Все это очень важно, но едва ли не интереснее те внутренние мотивы, по которым писатель не может и не хочет считать себя «перевальцем». Об этом можно судить по дневнику. Пришвин вновь подтверждает культурную несостоятельность утопической идеи преображения жизни словесным творчеством, которой был в прежние годы в определенной мере привержен («Есть же, значит, во мне нечто "перевальское", если юноши избрали меня своим шефом… Ошибка… произошла от наследственной привычки подчеркивать в своем сознании важность словесного творчества относительно общего творчества жизни… этой ошибке, по-видимому, подвержен и "Перевал"»). В то время, когда победила идеальная, романтическая, не имеющая никакого отношения к реальной жизни утопия — социализм, Пришвин понимает свое положение в культуре как гораздо более близкое к реализму, чем к романтизму («Если бы юноши из "На посту" отказались бы от некоторых своих приемов убеждения, я сейчас был бы ближе к их организации, чем к "Перевалу", потому что из двух дам мне ближе теперь "Необходимость" с ее реализмом, чем "Свобода" с ее иллюзией и романтикой»). «Высокое» и «низкое» в культуре поменялись местами: провозглашенная «свобода с ее романтикой» обернулась жесточайшим террором, а о «необходимости с ее реализмом» можно было только мечтать…
Правда истории может, конечно, не нравиться — Пришвину она и не нравится, — но не признавать очевидное и с ним не считаться он не может («В наше время правительство обладает теми кадрами, которых не было при царе: фанатически преданной ему молодежи.

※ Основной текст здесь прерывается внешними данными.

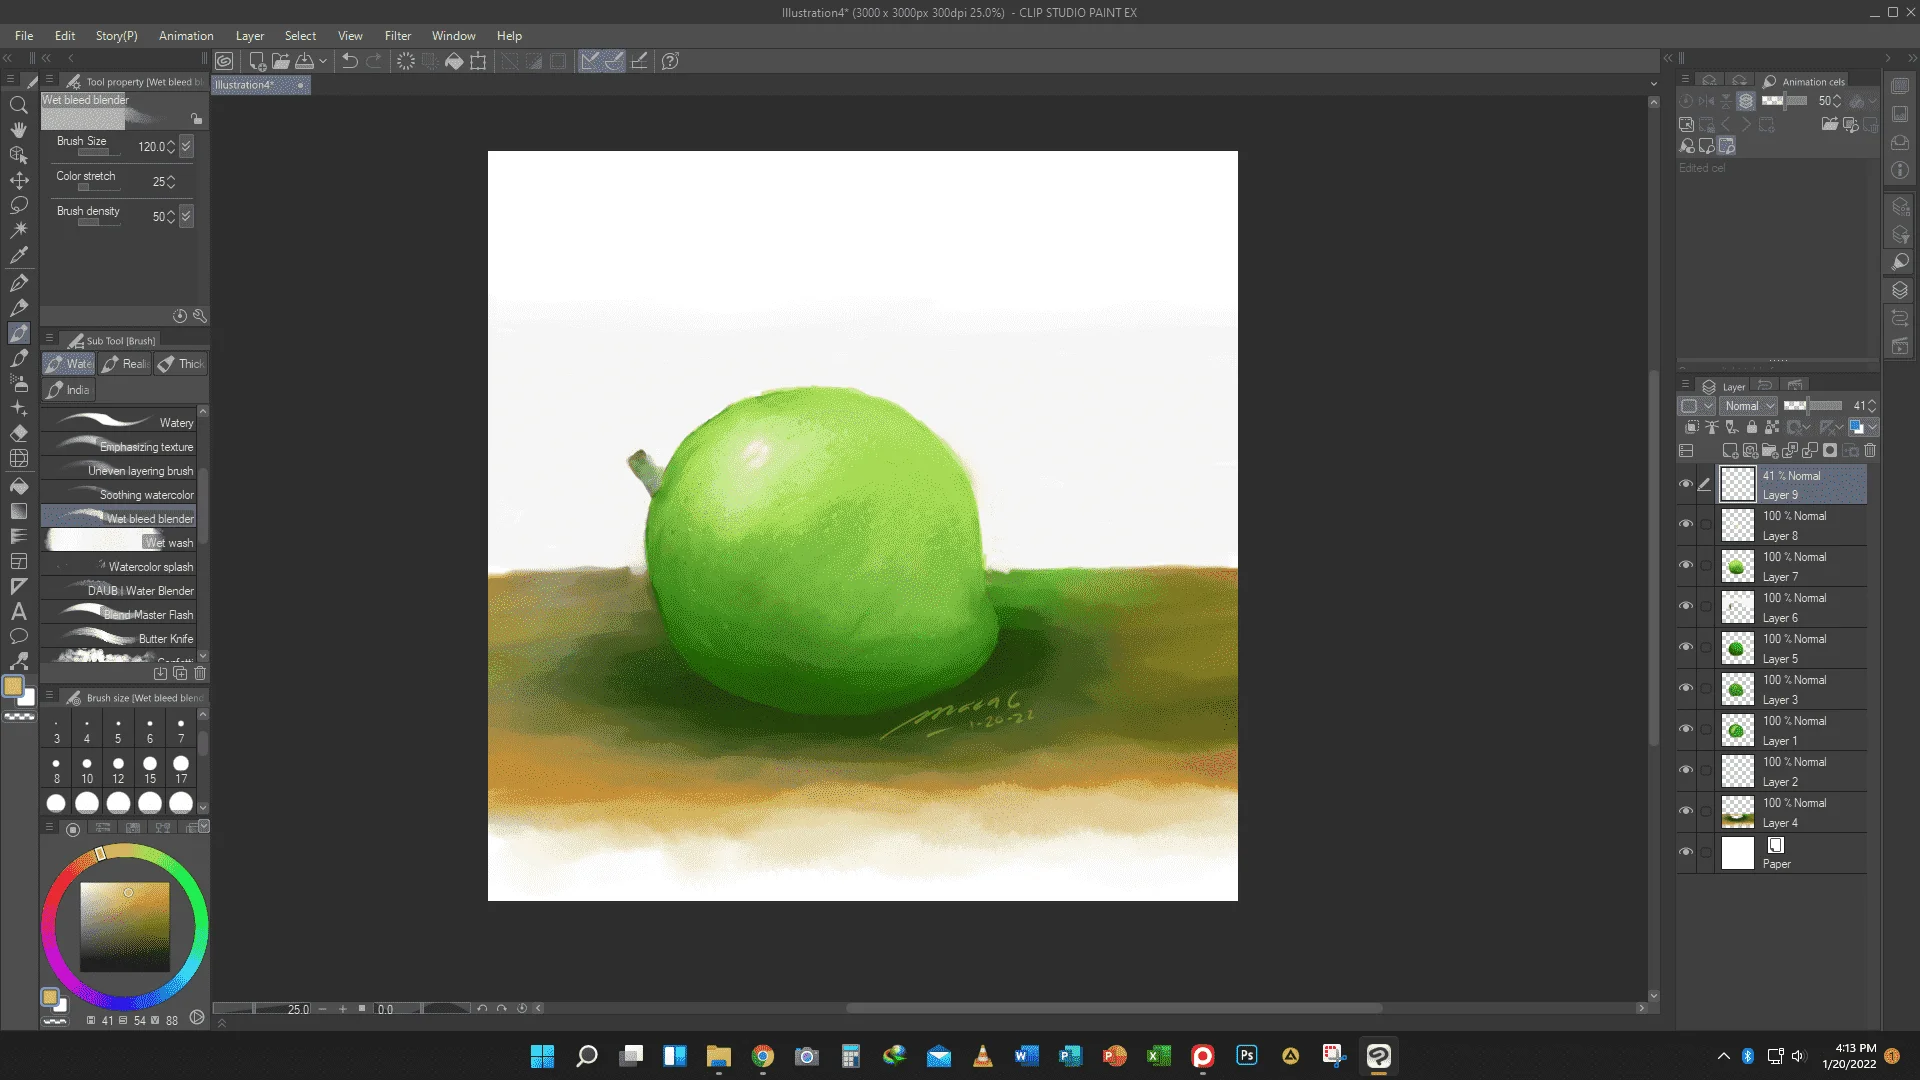
Task: Open the Normal blending mode dropdown
Action: pos(1749,406)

Вот почему троцкизм, воронизм, перевальцы должны сойти на нет: это прежние либералы»). Кроме конъюнктурных соображений для выхода из «Перевала», которые, безусловно, нельзя сбрасывать со счетов, Пришвин понимает, что не здесь проходит русло современной культуры, что кончилось время объединений свободных, творческих личностей и воцарилась масса, победило единое сознание, а личность вынуждена скрыться под маской, и если действовать, то невидимо, тайно («для нашего искусства наступает пещерное время, и нам самим теперь загодя надо подготовить пещерку»).

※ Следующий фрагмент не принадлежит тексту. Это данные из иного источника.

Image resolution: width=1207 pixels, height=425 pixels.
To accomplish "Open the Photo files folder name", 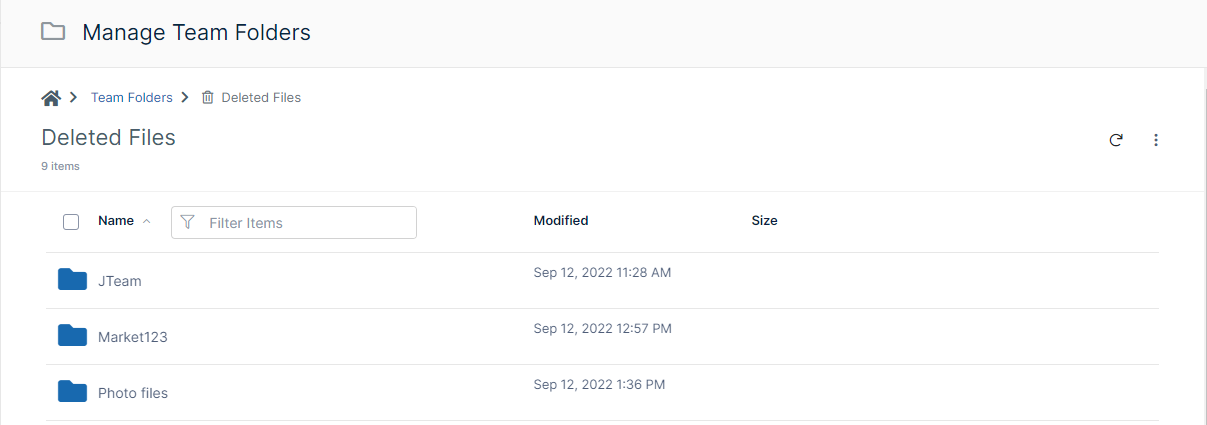I will click(133, 393).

Укорененный в культуре, для которой понятие личности — незаменимой, неповторимой, творческой и пр. — было фундаментальным, Пришвин теперь живет и работает в рамках культуры, рассматривающей личность как частный случай, который можно и нужно использовать в интересах государства… Он готов многое понять в этой жизни и принять как неизбежность, но в главном он не отступает: для него крайне важно сохранить традицию, преемственность в современном мире, теряющем культурную память («Правда, как-то после краха всей христианской культуры стало бессмысленно жить. И вот эта необходимость… привести жизнь современную к относительной ясности и прочности является единственным смыслом нашего мрачного жестокого существования»). Всеми силами он пытается отстоять собственную личность и свое слово от поглощения временем. Каждое его произведение, и в первую очередь дневник, — это испытание на способность сохранить внутреннюю свободу. Ежедневно своей жизнью и творчеством, без всякого пафоса и геройства Пришвин утверждает реальность существования личности в чуждом, враждебном окружении («Я тоже за массы и я тоже против белизны европейского героя, но меня задевает и рвет на части, когда наивный человек… искренно с чистым сердцем минует все личное и говорит: личность — обществу. Минует трагедию, историю, Архимеда, Шекспира, Христа…»).
В дневнике 1930–1931 гг. Пришвин впервые определяет сложившееся государство как машину подавления («если дать… волю государству, оно вернет нас непременно к состоянию пчел или муравьев, т. е. мы все будем работать в государственном конвейере, каждый в отдельности, ничего не понимая в целом»). Он видит, что происходит замещение всего, что только и может творить жизнь: иллюзия подменяет реальность, будущее вытесняет настоящее («замена качества причиной, творчества механизмом, личности единой множеством является следствием жизни, направленной в будущее»). Кроме того, Пришвин подчеркивает, что новая власть воспроизводит самое отсталое из всего, что было в дореволюционной России («коллектив государственный вполне соответствует строю русской деревни… мы, интеллигенты, воспитанные на европейских, гуманных идеях, так оторвались от деревенского коллектива, что не можем без отвращения и возмущения думать о государственной "принудиловке", а между тем, очень возможно, она органически выходит из жизни крестьянина»).